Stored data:
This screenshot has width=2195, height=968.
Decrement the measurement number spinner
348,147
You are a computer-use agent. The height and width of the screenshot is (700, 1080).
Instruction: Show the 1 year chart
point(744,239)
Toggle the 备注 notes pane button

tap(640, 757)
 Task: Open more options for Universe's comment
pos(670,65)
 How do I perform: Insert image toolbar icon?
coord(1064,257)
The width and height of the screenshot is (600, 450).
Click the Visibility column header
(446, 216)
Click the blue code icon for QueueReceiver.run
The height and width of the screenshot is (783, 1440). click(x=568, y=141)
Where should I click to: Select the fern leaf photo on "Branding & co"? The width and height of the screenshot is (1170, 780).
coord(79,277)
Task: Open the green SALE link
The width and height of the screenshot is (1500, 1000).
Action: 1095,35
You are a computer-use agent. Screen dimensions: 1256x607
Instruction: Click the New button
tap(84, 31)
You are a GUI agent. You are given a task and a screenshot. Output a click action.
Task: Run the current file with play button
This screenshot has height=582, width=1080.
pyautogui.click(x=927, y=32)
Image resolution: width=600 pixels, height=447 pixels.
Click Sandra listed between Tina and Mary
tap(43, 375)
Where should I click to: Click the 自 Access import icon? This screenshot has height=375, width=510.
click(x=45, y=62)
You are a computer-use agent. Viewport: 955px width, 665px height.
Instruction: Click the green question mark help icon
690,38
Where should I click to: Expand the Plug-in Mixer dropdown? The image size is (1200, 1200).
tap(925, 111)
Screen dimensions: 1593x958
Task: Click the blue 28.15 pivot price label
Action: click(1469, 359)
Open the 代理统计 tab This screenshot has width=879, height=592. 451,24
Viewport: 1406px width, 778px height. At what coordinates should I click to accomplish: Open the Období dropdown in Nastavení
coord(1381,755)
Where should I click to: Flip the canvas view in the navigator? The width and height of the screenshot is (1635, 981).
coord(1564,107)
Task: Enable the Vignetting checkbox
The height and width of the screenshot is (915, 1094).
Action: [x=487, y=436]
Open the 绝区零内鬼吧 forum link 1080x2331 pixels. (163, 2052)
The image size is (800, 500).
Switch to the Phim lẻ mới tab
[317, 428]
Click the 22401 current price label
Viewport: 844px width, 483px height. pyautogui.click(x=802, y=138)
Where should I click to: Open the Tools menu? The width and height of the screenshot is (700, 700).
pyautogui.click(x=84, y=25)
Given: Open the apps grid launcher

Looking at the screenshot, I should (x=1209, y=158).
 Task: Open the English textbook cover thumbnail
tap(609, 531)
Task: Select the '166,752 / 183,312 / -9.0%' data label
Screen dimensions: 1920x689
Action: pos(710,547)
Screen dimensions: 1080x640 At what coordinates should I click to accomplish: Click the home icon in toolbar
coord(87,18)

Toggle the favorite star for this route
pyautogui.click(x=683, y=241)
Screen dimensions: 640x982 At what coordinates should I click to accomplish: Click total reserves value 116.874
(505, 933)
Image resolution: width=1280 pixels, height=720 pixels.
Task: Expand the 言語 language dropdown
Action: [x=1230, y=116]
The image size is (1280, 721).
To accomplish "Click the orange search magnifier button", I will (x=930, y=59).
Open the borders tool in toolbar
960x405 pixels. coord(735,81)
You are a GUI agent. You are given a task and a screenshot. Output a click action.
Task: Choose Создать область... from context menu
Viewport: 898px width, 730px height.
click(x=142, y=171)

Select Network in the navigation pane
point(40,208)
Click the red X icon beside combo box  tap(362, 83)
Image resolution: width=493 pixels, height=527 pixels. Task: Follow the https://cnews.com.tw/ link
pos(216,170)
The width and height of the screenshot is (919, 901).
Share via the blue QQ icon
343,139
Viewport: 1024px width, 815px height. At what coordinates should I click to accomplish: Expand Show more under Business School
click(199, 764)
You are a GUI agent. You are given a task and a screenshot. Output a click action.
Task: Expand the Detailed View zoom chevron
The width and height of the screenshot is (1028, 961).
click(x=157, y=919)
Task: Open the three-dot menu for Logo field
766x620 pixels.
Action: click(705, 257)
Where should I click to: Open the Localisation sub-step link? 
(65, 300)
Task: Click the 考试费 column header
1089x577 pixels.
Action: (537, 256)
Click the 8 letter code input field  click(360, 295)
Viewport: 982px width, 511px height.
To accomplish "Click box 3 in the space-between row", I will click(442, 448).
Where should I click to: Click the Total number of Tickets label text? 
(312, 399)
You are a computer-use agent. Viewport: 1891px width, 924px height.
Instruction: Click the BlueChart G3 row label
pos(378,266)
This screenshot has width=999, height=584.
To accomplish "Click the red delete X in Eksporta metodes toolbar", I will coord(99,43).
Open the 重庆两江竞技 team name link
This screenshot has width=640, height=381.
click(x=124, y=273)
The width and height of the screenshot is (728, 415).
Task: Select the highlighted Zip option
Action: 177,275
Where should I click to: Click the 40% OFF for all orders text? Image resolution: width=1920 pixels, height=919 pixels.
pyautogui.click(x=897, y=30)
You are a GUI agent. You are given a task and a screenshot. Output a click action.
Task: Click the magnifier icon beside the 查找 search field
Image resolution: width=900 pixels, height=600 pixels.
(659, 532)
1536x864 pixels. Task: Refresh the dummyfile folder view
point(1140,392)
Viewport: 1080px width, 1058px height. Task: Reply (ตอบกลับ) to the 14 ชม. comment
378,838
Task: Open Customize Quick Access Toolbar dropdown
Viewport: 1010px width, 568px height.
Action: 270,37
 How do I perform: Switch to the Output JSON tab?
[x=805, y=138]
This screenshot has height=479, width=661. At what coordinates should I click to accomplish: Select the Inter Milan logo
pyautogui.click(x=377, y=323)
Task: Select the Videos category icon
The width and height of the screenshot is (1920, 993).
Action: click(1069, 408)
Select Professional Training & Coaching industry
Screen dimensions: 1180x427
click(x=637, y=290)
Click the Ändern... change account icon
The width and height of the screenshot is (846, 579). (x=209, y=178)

• EXERCISE: Every record above must be duplicated exactly.

• TASK SOLUTION:
This screenshot has width=2195, height=968.
Decrement the measurement number spinner
348,147
You are a computer-use agent. The height and width of the screenshot is (700, 1080).
Instruction: Show the 1 year chart
point(744,239)
Toggle the 备注 notes pane button

tap(640, 757)
 Task: Open more options for Universe's comment
pos(670,65)
 How do I perform: Insert image toolbar icon?
coord(1064,257)
The width and height of the screenshot is (600, 450).
Click the Visibility column header
(446, 216)
Click the blue code icon for QueueReceiver.run
The height and width of the screenshot is (783, 1440). click(x=568, y=141)
Where should I click to: Select the fern leaf photo on "Branding & co"? The width and height of the screenshot is (1170, 780).
coord(79,277)
Task: Open the green SALE link
The width and height of the screenshot is (1500, 1000).
Action: 1095,35
You are a computer-use agent. Screen dimensions: 1256x607
Instruction: Click the New button
tap(84, 31)
You are a GUI agent. You are given a task and a screenshot. Output a click action.
Task: Run the current file with play button
This screenshot has height=582, width=1080.
pyautogui.click(x=927, y=32)
Image resolution: width=600 pixels, height=447 pixels.
Click Sandra listed between Tina and Mary
tap(43, 375)
Where should I click to: Click the 自 Access import icon? This screenshot has height=375, width=510.
click(x=45, y=62)
You are a computer-use agent. Viewport: 955px width, 665px height.
Instruction: Click the green question mark help icon
690,38
Where should I click to: Expand the Plug-in Mixer dropdown? The image size is (1200, 1200).
tap(925, 111)
Screen dimensions: 1593x958
Task: Click the blue 28.15 pivot price label
Action: click(1469, 359)
Open the 代理统计 tab This screenshot has width=879, height=592. 451,24
Viewport: 1406px width, 778px height. At what coordinates should I click to accomplish: Open the Období dropdown in Nastavení
coord(1381,755)
Where should I click to: Flip the canvas view in the navigator? The width and height of the screenshot is (1635, 981).
coord(1564,107)
Task: Enable the Vignetting checkbox
The height and width of the screenshot is (915, 1094).
Action: [x=487, y=436]
Open the 绝区零内鬼吧 forum link 1080x2331 pixels. (163, 2052)
The image size is (800, 500).
Switch to the Phim lẻ mới tab
[317, 428]
Click the 22401 current price label
Viewport: 844px width, 483px height. pyautogui.click(x=802, y=138)
Where should I click to: Open the Tools menu? The width and height of the screenshot is (700, 700).
pyautogui.click(x=84, y=25)
Given: Open the apps grid launcher

Looking at the screenshot, I should (x=1209, y=158).
 Task: Open the English textbook cover thumbnail
tap(609, 531)
Task: Select the '166,752 / 183,312 / -9.0%' data label
Screen dimensions: 1920x689
Action: pos(710,547)
Screen dimensions: 1080x640 At what coordinates should I click to accomplish: Click the home icon in toolbar
coord(87,18)

Toggle the favorite star for this route
pyautogui.click(x=683, y=241)
Screen dimensions: 640x982 At what coordinates should I click to accomplish: Click total reserves value 116.874
(505, 933)
Image resolution: width=1280 pixels, height=720 pixels.
Task: Expand the 言語 language dropdown
Action: [x=1230, y=116]
The image size is (1280, 721).
To accomplish "Click the orange search magnifier button", I will (x=930, y=59).
Open the borders tool in toolbar
960x405 pixels. coord(735,81)
You are a GUI agent. You are given a task and a screenshot. Output a click action.
Task: Choose Создать область... from context menu
Viewport: 898px width, 730px height.
click(x=142, y=171)

Select Network in the navigation pane
point(40,208)
Click the red X icon beside combo box  tap(362, 83)
Image resolution: width=493 pixels, height=527 pixels. Task: Follow the https://cnews.com.tw/ link
pos(216,170)
The width and height of the screenshot is (919, 901).
Share via the blue QQ icon
343,139
Viewport: 1024px width, 815px height. At what coordinates should I click to accomplish: Expand Show more under Business School
click(199, 764)
You are a GUI agent. You are given a task and a screenshot. Output a click action.
Task: Expand the Detailed View zoom chevron
The width and height of the screenshot is (1028, 961).
click(x=157, y=919)
Task: Open the three-dot menu for Logo field
766x620 pixels.
Action: click(705, 257)
Where should I click to: Open the Localisation sub-step link? 
(65, 300)
Task: Click the 考试费 column header
1089x577 pixels.
Action: (537, 256)
Click the 8 letter code input field  click(360, 295)
Viewport: 982px width, 511px height.
To accomplish "Click box 3 in the space-between row", I will click(442, 448).
Where should I click to: Click the Total number of Tickets label text? 
(312, 399)
You are a computer-use agent. Viewport: 1891px width, 924px height.
Instruction: Click the BlueChart G3 row label
pos(378,266)
This screenshot has width=999, height=584.
To accomplish "Click the red delete X in Eksporta metodes toolbar", I will coord(99,43).
Open the 重庆两江竞技 team name link
This screenshot has width=640, height=381.
click(x=124, y=273)
The width and height of the screenshot is (728, 415).
Task: Select the highlighted Zip option
Action: 177,275
Where should I click to: Click the 40% OFF for all orders text? Image resolution: width=1920 pixels, height=919 pixels.
pyautogui.click(x=897, y=30)
You are a GUI agent. You are given a task and a screenshot. Output a click action.
Task: Click the magnifier icon beside the 查找 search field
Image resolution: width=900 pixels, height=600 pixels.
(659, 532)
1536x864 pixels. Task: Refresh the dummyfile folder view
point(1140,392)
Viewport: 1080px width, 1058px height. Task: Reply (ตอบกลับ) to the 14 ชม. comment
378,838
Task: Open Customize Quick Access Toolbar dropdown
Viewport: 1010px width, 568px height.
Action: 270,37
 How do I perform: Switch to the Output JSON tab?
[x=805, y=138]
This screenshot has height=479, width=661. At what coordinates should I click to accomplish: Select the Inter Milan logo
pyautogui.click(x=377, y=323)
Task: Select the Videos category icon
The width and height of the screenshot is (1920, 993).
Action: click(1069, 408)
Select Professional Training & Coaching industry
Screen dimensions: 1180x427
click(x=637, y=290)
Click the Ändern... change account icon
The width and height of the screenshot is (846, 579). (x=209, y=178)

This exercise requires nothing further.